En su momento dediqué algo así como año y medio de mi vida a la lectura continuada de una nueva edición de En busca del tiempo perdido… No quiero que se me malentienda: en ese tiempo también atendí mis obligaciones laborales, hice vida familiar, salí a pasear de vez en cuando y hasta puede que escribiera alguna que otra página propia. Pero hubo algo en esa lectura —siete tomos, varios miles de páginas— que parecía imponer su tonalidad a las otras actividades; como si leer a Marcel Proust (1871-1922), su prosa asmática —por el efecto que causa en el lector, al dejarlo literalmente sin aliento en el intento de abarcar frases que se extienden a lo largo de decenas de renglones y se ramifican en incontables incisos y subordinadas— supusiera nada menos que someter la percepción del propio pulso vital al ritmo de un modo de narrar que no solo afecta a la respiración del lector, sino a su modo de concebir la realidad, que puede ser también enrevesado y paradójico y conducir a la postre a la asfixia.
Releo el párrafo precedente. La última frase se extiende a lo largo de siete líneas: poca cosa, si la comparamos con las de Proust; pero, en todo caso, síntoma de que quien lo ha leído difícilmente escapará ya a su influjo. Pero más asombroso aún es que este arduo experimento narrativo, que intenta demostrar que el tiempo real y el tiempo de la memoria son entes radicalmente distintos, cada uno de los cuales difícilmente puede ser usado como patrón o referencia o medida del otro, hable de cosas que al apresurado lector de nuestros días quizá no deberían interesarle, y sin embargo le interesan: los pequeños entresijos de una sociedad mediocre y pagada de sí misma, las extrañas conexiones entre el deseo sexual y nuestros condicionantes psicológicos, el fascinante espectáculo que ese universo de pompas de jabón ofrece a quien se pare a contemplarlo con la curiosidad y paciencia que solo le son concedidas al outsider, a quien mira desde los márgenes.
Proust lo fue: enfermizo, un tanto misántropo —y más que misógino—, homosexual y administrador único de un designio literario tan ambicioso como inabarcable, podría decirse que se consumió en la escritura de su única y monumental novela. Hizo en ella la elegía de una sociedad a la que pusieron fin los bombardeos de la Gran Guerra de 1914-18, que oportunamente resuenan en El tiempo recobrado, la última entrega de la serie. Sabía que sus personajes —el complejo y pervertido barón de Charlus, el diletante Swann, la arribista Odette, el risible matrimonio Verdurin, etcétera— estaban destinados, como él mismo, a no sobrevivir a esa conmoción, o a resultar extrañamente incongruentes en el mundo que siguió a ella. Como le ocurrió a Cervantes, sus lectores han creído percibir nostalgia y elegía donde quizá él quiso poner ironía y burla. Y algo de eso persiste en los retratos que de él circulan: el gesto de un hombre que ha querido hacer un chiste, e incluso ha conseguido que lo aprecien y aplaudan, pero no está en absoluto seguro de que lo hayan entendido.

# CONSIGNA
En el texto sobre la lectura de Proust, ¿por qué se califica de «asmática» la prosa del novelista? Responde en una a tres oraciones. Responde basándote únicamente en el texto.

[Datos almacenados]

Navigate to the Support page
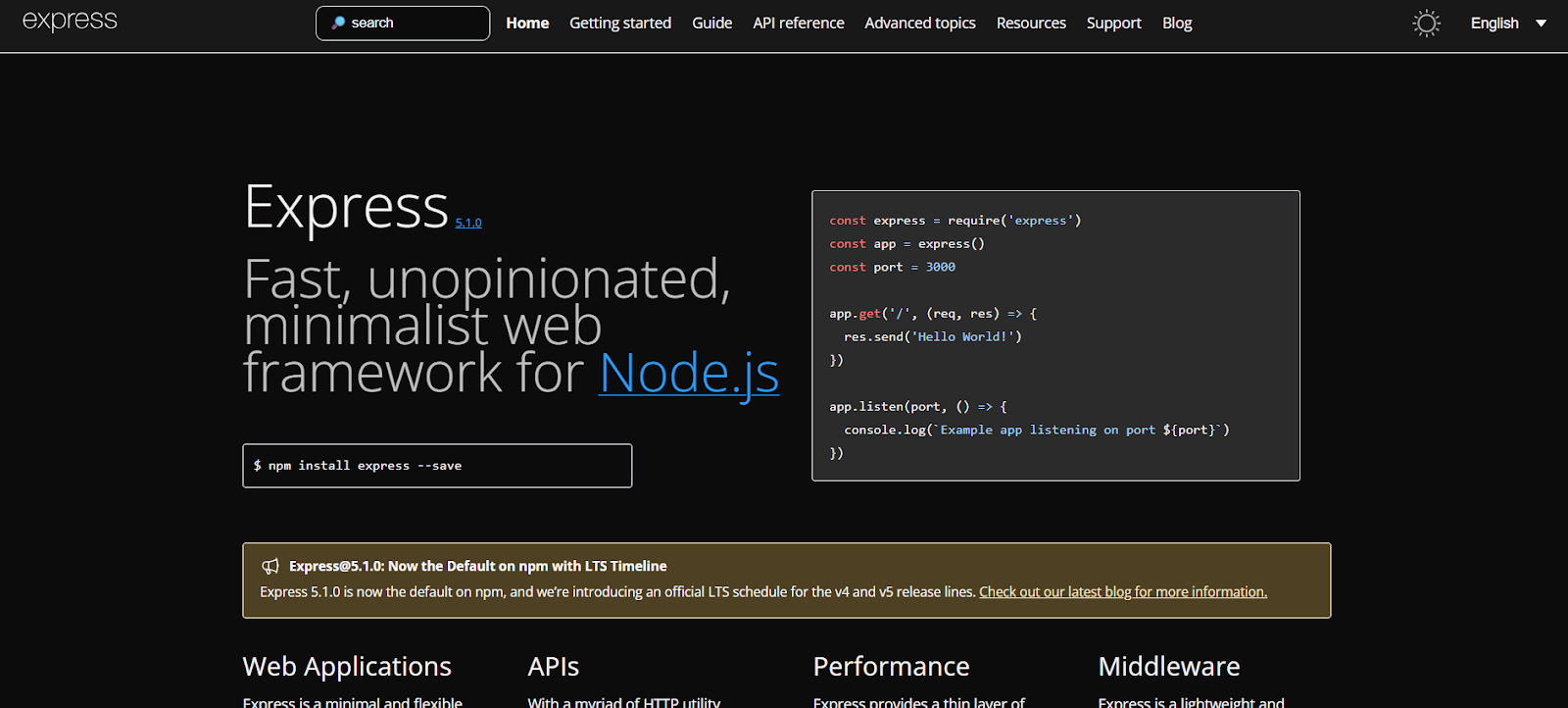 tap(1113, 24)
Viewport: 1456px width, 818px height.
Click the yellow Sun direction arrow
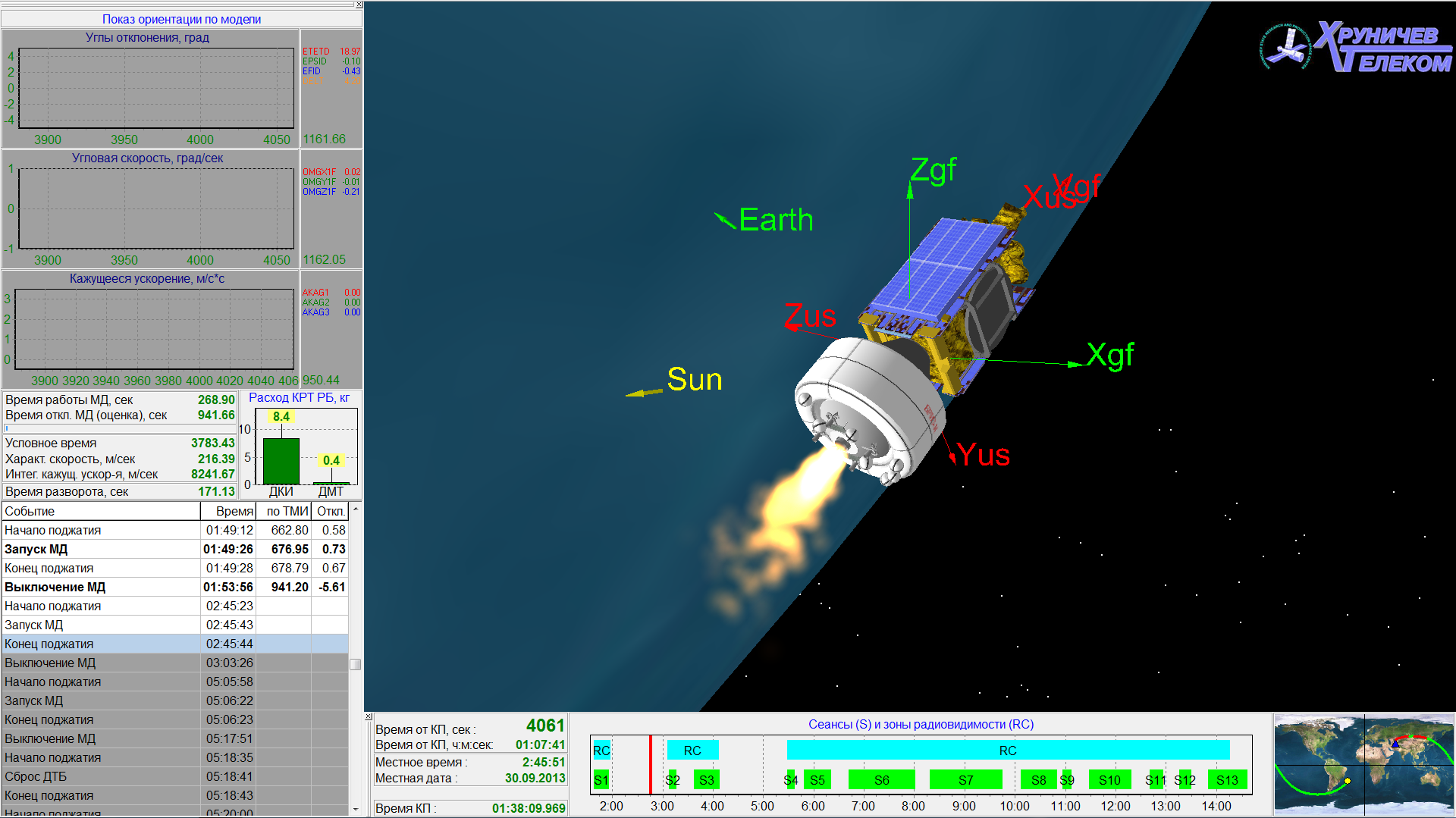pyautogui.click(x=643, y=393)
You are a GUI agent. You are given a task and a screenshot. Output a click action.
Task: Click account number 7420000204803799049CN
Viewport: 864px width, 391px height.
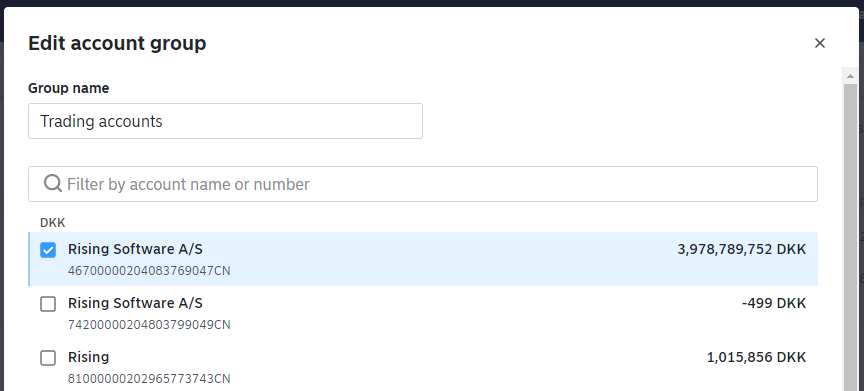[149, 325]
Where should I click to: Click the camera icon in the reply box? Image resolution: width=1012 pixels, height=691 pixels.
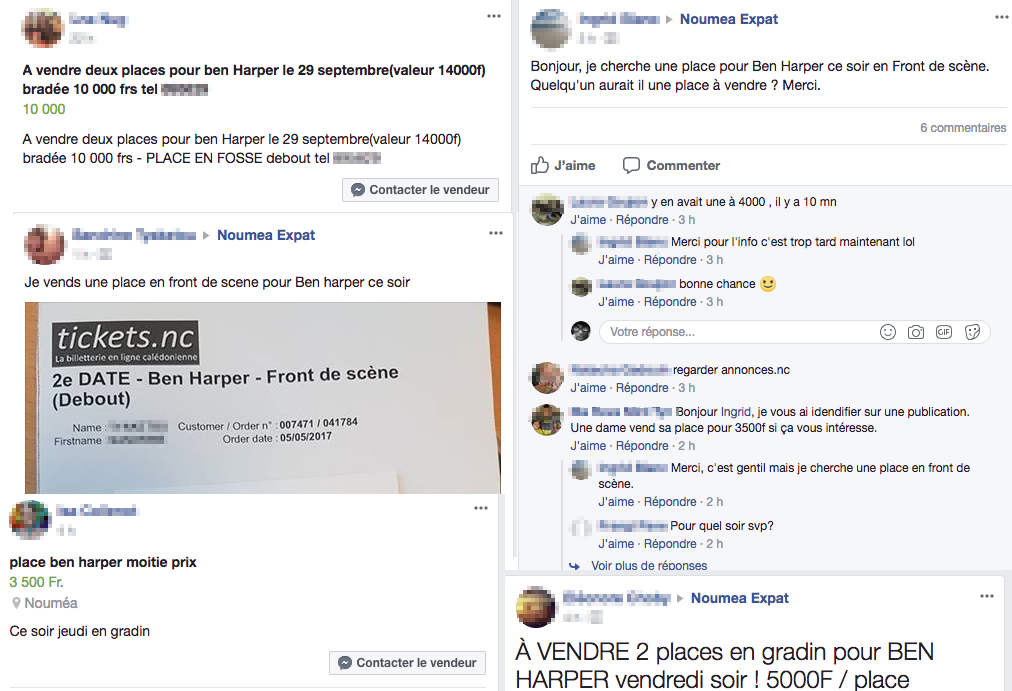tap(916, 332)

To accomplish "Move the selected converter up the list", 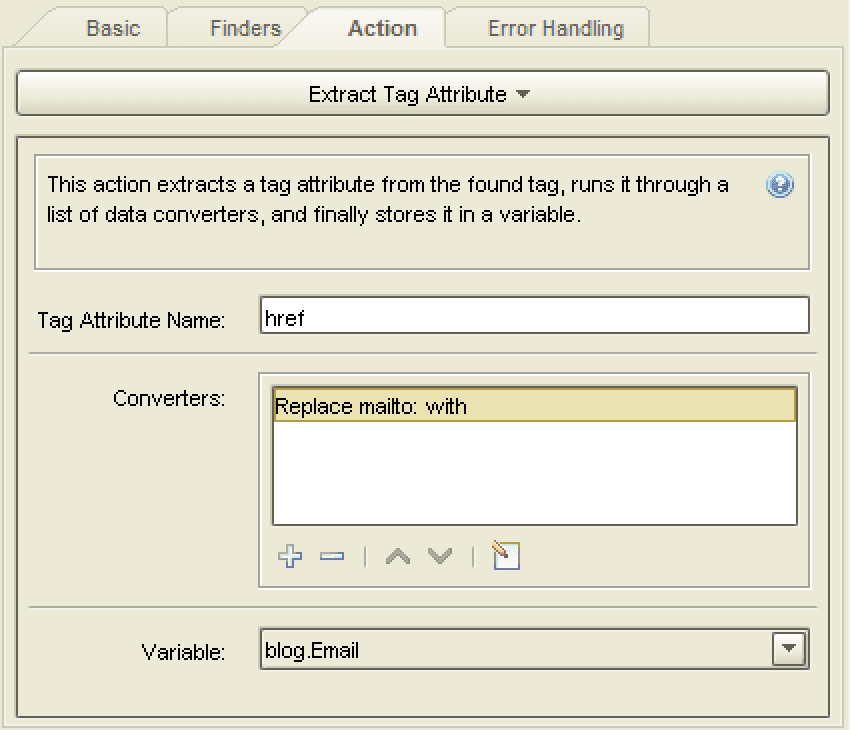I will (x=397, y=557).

# SOLUCIÓN PROPUESTA
Se la llama asmática por el efecto que causa en el lector. Lo deja literalmente sin aliento cuando intenta abarcar frases que se extienden a lo largo de decenas de renglones y se ramifican en incontables incisos y subordinadas.